Extracted text -

---*---

TOKYO (Reuters) – Japan’s factory output fell in February as an earthquake and semiconductor shortage led to declines in the production of cars and electrical machinery, adding to worries for an economy struggling to recover from the coronavirus pandemic.
The world’s third-largest economy is expected to contract in the current quarter due to coronavirus-related curbs that were imposed from early January for Tokyo and other prefectures.
Official data released on Wednesday showed factory output shrank 2.1% from the previous month in February, dragged down by falls in production of cars, electrical machinery and information and communication equipment.
Disrupting production was a magnitude 7.3-earthquake off the coast of eastern Japan on Feb. 13, which damaged homes and businesses throughout the northern region.
“The semiconductor shortage and natural disasters pushed down output by quite a lot,” said Ayako Sera, market strategist at Sumitomo Mitsui Trust Bank.
“It will be hard for production to rebound,” said Sera. “If there is a recovery in production, the pace will likely be very gradual.”
The output fall was worse than a 1.2% decline expected by economists and followed the previous month’s sharp 4.3% gain.
Factories worldwide are struggling with a global semiconductor shortage, which has hurt the production of cars, smartphones and home appliances.
Manufacturers surveyed by the Ministry of Economy, Trade and Industry (METI) expected output to drop another 1.9% in March, followed by a 9.3% rebound in April.
A trade ministry official said a March 19 fire at a Renesas Electronics chip-making plant was not reflected in the forecasts.

---*---

Collected data -
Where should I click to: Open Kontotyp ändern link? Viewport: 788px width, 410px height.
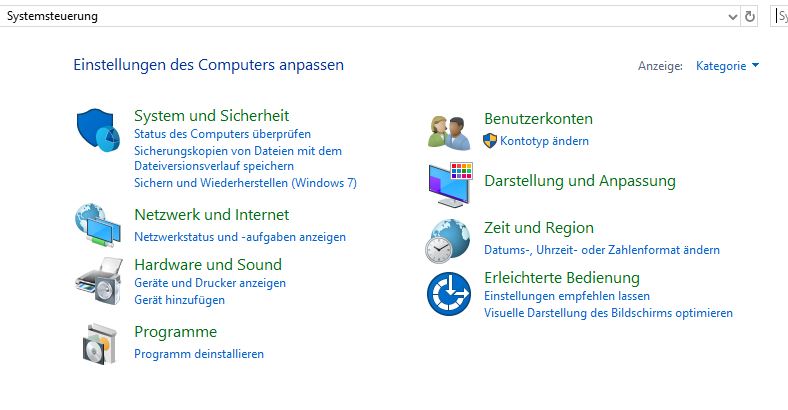tap(544, 141)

---*---

Apply what you read -
1. In the article about Japan's factory output, how much did output shrink in February compared with the month before?
2. Carry on the article about Japan's factory output from its final sentence.

Answers to each task -
1. 2.1%

2.
Renesas, which commands nearly a third of the global market share for microcontroller chips used in cars, said on Tuesday it would take at least 100 days to get back to normal production at the plant.
Factory output had rebounded in January largely thanks to a sharp increase in the production of electronic parts and general-purpose machinery, as demand for tech-making equipment remains strong.
Some analysts, however, worry that Japan’s economic recovery will be dragged down by weak spending at home and a slower-than-anticipated demand recovery abroad as economies slowly reopen, even in countries that have rolled out COVID-19 vaccines.
There is not much the government could do in terms of policy support if manufacturers’ production remains hobbled by parts shortages, said Sumitomo Mitsui’s Sera.
“If there would be temporary layoffs due to factory closures, the government could provide subsidies for that as part of economic policies,” she said.
“But I don’t think policies will help with boosting production,” she added.